The thirteen-story, $100 million Islamic center and mosque planned for 45-47 Park Place, two blocks north of the World Trade Center site has stirred a swell commentary across the U.S., with notable politicians and influential organizations weighing in — even as plans for construction move forward.  Tuesday, New York City’s Landmarks Preservation Commission is expected to approve demolition plans for the 152-year-old building currently occupying the plot.


Last week the Anti-Defamation League, the nation’s leading Jewish civil rights group, released a statement opposing the proposed plans as “counterproductive to the healing process,” while denouncing the “bigotry some have expressed in attacking” center proponents as “unfair” and “wrong”.

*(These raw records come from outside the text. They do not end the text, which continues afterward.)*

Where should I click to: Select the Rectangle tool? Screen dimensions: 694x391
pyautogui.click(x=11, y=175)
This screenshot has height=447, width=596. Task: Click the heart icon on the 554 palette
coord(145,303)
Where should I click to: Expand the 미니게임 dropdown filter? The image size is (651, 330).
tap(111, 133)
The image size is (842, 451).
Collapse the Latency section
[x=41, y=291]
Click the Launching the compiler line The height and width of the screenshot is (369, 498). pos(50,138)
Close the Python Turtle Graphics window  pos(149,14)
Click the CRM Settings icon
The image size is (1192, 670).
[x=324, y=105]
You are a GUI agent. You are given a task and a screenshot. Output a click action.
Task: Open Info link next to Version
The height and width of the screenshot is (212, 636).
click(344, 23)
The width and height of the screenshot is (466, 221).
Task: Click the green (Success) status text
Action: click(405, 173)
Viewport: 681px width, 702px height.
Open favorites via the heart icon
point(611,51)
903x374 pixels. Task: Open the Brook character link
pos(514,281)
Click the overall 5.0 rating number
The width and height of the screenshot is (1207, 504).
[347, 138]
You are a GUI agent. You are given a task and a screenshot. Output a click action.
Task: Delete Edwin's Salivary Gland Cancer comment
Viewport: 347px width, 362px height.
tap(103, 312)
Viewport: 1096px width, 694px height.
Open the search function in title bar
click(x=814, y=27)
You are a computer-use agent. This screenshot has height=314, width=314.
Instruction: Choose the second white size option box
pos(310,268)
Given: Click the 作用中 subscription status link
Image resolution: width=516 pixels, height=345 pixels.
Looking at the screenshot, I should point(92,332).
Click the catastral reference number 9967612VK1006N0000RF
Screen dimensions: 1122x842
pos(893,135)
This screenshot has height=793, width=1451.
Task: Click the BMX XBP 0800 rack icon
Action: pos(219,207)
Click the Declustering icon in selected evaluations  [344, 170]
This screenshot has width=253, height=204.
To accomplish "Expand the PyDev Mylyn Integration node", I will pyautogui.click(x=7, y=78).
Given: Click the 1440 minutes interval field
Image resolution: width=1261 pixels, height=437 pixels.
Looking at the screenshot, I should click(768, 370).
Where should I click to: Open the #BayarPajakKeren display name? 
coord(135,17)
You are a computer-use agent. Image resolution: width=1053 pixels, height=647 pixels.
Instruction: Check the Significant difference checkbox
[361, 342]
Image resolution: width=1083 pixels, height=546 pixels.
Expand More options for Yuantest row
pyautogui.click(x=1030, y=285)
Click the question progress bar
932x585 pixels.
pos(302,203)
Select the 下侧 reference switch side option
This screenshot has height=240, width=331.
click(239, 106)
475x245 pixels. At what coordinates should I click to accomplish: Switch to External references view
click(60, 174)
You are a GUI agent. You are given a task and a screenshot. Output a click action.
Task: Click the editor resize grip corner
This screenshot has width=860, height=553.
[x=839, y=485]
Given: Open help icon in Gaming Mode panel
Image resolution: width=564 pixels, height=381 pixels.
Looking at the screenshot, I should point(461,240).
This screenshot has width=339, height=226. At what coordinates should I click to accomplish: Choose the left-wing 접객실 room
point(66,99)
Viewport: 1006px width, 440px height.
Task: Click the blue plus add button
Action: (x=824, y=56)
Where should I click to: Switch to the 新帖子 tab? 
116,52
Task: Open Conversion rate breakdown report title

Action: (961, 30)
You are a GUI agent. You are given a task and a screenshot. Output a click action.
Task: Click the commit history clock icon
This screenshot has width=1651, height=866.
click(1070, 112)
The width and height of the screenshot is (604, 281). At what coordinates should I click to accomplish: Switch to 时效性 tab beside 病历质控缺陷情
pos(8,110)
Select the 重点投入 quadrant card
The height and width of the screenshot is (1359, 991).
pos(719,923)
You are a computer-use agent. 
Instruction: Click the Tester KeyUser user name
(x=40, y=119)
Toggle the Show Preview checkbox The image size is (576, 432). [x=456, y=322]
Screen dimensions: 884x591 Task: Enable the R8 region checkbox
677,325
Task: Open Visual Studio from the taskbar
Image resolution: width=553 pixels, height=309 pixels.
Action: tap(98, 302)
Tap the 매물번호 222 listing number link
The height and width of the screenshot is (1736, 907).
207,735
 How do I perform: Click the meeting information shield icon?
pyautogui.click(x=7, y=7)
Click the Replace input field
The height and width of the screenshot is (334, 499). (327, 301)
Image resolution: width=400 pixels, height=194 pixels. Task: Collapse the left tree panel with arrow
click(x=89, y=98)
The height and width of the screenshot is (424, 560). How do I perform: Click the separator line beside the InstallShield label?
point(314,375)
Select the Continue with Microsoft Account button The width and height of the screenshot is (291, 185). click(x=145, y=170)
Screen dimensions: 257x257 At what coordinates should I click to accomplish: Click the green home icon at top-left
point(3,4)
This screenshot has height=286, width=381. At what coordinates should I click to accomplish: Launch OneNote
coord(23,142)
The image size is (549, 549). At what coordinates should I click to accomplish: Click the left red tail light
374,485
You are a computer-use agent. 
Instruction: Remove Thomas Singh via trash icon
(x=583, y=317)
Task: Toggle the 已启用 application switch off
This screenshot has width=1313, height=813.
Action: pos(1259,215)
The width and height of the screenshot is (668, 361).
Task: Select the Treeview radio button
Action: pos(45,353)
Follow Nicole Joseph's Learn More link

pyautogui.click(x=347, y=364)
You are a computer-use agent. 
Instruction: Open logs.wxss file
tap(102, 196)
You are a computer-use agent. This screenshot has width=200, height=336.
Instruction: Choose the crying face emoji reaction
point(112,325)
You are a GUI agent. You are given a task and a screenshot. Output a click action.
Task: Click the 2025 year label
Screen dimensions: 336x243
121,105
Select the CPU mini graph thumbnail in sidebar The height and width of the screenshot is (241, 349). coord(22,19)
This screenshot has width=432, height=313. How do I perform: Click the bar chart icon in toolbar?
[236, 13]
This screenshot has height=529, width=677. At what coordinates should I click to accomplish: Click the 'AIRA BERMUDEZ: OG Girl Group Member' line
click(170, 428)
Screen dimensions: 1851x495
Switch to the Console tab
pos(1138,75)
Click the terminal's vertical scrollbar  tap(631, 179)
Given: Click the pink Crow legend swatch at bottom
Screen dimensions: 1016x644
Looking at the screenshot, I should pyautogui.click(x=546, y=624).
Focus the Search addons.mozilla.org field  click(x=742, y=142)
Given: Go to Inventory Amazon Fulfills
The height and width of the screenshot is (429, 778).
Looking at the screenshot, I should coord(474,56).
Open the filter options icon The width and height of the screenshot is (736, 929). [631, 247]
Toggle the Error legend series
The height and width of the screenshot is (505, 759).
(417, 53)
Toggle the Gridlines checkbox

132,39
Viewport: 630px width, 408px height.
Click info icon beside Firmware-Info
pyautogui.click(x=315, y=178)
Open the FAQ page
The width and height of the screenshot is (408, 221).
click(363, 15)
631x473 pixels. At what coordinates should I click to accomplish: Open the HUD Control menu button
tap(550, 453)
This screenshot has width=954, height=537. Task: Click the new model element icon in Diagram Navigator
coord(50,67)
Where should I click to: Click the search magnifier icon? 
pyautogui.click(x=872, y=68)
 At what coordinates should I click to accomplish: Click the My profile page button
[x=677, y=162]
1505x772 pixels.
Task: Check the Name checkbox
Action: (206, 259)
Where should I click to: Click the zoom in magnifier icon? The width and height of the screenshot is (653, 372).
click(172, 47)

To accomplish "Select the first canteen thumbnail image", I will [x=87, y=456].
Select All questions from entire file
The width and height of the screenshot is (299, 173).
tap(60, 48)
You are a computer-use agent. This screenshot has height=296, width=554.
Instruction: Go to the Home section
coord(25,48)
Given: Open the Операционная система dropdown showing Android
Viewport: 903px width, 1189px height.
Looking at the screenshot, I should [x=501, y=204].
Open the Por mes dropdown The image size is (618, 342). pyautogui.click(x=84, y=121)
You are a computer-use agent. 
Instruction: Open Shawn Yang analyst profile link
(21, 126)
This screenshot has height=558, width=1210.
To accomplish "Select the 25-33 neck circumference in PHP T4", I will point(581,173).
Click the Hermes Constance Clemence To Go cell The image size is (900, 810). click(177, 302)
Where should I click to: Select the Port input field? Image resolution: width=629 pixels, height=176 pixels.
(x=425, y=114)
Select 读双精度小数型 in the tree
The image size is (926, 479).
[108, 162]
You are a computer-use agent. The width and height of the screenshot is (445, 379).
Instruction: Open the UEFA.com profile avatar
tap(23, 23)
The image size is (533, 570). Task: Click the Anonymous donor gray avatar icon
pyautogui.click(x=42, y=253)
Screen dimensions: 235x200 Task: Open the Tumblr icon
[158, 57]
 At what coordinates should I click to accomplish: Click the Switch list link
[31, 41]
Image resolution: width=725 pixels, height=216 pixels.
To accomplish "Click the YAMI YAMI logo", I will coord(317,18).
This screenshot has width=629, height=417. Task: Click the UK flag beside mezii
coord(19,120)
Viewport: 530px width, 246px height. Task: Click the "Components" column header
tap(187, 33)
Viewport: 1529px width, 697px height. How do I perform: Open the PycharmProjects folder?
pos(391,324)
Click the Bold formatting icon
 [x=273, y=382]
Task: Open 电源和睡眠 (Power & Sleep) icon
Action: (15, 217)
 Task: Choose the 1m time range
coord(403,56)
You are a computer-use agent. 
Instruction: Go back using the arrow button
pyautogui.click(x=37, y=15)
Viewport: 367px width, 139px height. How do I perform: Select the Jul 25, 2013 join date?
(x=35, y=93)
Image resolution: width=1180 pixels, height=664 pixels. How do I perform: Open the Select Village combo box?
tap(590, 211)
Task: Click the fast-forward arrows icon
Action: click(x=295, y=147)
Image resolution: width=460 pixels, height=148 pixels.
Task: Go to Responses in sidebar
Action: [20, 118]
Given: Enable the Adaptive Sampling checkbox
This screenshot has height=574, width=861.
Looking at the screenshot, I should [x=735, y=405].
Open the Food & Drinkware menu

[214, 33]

The statement suggests both finding another location for the center and inquiring into its funding, stating, “questions have been raised about who is providing the funding to build it, and what connections, if any, its leaders might have with groups whose ideologies stand in contradiction to our shared values.”

“Proponents of the Islamic Center may have every right to build at this site, and may even have chosen the site to send a positive message about Islam,” the ADL statement says, adding, “But ultimately this is not a question of rights, but a question of what is right.”

“In our judgment, building an Islamic Center in the shadow of the World Trade Center will cause some victims more pain – unnecessarily – and that is not right,” the statement says.

In July, Big Think interviewed Abraham Foxman, National Director of the Anti-Defamation League, in an interview covering a range of issues from the evolution of anti-Semitism to September 11, 2001, saying, “9-11 didn’t start with box cutters or flying planes as missiles, it started with words denigrating Americans, demeaning Americans, our values, and everything else.